Przez balkon usiłował wedrzeć się do jednego z łódzkich mieszkań na śródmieściu i groził właścicielom lokalu. 25-latek został zatrzymany. Napastnik usłyszał zarzuty stosowania gróźb karalnych oraz usiłowania kradzieży, za co grozi mu nawet do 5 lat pozbawienia wolności.
Łódzcy policjanci otrzymali zgłoszenie o mężczyźnie, który nad ranem próbował przez balkon włamać się do lokalu mieszczącego się na pierwszym piętrze jednej z kamienic przy ulicy Piotrkowskiej. Miał przy sobie nóż.

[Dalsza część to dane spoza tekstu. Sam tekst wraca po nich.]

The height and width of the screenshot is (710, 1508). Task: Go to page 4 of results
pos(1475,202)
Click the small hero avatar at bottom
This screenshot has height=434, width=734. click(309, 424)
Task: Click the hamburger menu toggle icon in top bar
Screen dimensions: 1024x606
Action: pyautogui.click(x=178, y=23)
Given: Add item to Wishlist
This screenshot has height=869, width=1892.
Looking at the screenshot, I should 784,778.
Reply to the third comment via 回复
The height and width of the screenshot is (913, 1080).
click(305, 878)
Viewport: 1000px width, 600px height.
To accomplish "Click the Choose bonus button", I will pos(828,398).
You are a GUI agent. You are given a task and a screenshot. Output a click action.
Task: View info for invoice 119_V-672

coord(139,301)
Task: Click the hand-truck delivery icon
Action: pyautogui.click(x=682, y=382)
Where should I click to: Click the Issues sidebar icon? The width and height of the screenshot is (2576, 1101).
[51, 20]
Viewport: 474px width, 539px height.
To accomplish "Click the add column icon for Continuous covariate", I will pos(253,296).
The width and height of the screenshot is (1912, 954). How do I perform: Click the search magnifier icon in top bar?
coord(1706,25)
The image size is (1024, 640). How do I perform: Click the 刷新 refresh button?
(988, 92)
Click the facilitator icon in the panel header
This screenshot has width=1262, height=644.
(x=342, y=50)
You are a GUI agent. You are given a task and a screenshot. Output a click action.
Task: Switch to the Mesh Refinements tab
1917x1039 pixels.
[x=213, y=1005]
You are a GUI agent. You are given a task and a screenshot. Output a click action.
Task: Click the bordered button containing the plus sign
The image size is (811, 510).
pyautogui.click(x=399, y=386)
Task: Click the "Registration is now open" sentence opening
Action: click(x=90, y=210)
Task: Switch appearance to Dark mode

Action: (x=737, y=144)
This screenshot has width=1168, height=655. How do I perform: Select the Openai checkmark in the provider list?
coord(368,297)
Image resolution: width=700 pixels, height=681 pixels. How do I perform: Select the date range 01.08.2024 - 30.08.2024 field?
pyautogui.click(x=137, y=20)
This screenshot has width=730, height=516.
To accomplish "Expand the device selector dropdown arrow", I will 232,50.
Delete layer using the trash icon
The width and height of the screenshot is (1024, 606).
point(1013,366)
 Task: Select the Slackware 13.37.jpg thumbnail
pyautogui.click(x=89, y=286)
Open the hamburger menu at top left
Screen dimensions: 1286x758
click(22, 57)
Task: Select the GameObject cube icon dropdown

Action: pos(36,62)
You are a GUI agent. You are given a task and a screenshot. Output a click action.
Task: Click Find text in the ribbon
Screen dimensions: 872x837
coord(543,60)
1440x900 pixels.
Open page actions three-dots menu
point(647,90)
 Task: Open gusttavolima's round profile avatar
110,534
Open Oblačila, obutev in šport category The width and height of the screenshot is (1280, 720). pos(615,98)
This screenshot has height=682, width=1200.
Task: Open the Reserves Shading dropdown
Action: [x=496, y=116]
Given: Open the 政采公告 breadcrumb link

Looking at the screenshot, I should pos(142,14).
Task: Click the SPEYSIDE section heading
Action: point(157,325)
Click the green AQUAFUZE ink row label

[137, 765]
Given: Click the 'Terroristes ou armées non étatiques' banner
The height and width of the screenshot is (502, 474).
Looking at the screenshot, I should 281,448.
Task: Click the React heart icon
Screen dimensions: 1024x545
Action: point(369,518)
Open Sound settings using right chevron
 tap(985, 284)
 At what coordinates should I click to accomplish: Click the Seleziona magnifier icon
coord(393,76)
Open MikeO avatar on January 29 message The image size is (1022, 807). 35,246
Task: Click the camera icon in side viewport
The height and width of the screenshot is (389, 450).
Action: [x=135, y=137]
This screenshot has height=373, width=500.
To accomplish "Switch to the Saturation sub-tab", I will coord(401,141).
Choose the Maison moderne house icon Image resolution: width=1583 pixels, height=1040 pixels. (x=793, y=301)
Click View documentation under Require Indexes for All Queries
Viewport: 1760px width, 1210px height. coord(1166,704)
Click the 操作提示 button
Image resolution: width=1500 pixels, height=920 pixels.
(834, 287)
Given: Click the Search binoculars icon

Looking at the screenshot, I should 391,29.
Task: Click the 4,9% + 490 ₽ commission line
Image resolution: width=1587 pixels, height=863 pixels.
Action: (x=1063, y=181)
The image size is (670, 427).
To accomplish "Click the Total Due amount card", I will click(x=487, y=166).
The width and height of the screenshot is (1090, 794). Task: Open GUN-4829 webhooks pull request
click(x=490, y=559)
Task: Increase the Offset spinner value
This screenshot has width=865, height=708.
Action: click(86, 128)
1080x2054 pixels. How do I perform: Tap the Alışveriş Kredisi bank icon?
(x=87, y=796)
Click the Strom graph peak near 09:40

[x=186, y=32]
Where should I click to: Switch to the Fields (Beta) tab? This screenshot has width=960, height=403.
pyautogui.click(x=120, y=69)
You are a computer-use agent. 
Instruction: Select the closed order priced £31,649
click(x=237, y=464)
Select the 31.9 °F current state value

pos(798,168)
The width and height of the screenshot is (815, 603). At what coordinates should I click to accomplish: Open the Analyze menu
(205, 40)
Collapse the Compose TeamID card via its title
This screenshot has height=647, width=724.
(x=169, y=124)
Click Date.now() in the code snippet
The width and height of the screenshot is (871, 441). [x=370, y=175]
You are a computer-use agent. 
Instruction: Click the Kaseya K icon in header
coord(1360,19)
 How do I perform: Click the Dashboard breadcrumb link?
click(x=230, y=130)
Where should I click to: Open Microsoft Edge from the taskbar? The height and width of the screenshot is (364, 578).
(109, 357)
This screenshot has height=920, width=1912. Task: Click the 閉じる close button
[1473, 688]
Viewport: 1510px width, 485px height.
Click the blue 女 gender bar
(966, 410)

Funkcjonariusze pojechali na miejsce, gdzie zastali właścicieli mieszkania oraz obserwującego ich z balkonu sprawcę, który dziwnie się zachowywał. Jak opisali, obudziło ich szczekanie psa oraz hałasy dobiegające z balkonu. Kiedy właściciel wszedł do pokoju zauważył dziwną postać, która usiłuje wejść do mieszkania. Szybko zamknął drzwi balkonowe i wezwał policjantów - relacjonuje sierż. szt. Maksymilian Jasiak.
Zamknięty mężczyzna nie wydawał się spłoszony tym, że ktoś przyłapał go na gorącym uczynku. Usiadł na ustawionym na balkonie krześle i zaczął się bawić pozostawionym tam nożem. Groził domownikom wskazując ostrzem to na właściciela lokalu, to na jego małżonkę - dodaje policjant.
Na polecenia przybyłych na miejsce funkcjonariuszy również nie reagował, w związku z czym musieli go obezwładnić.
Podejrzany usłyszał zarzuty kierowania gróźb karalnych oraz usiłowania kradzieży, za co grozi mu do 5 lat pozbawienia wolności.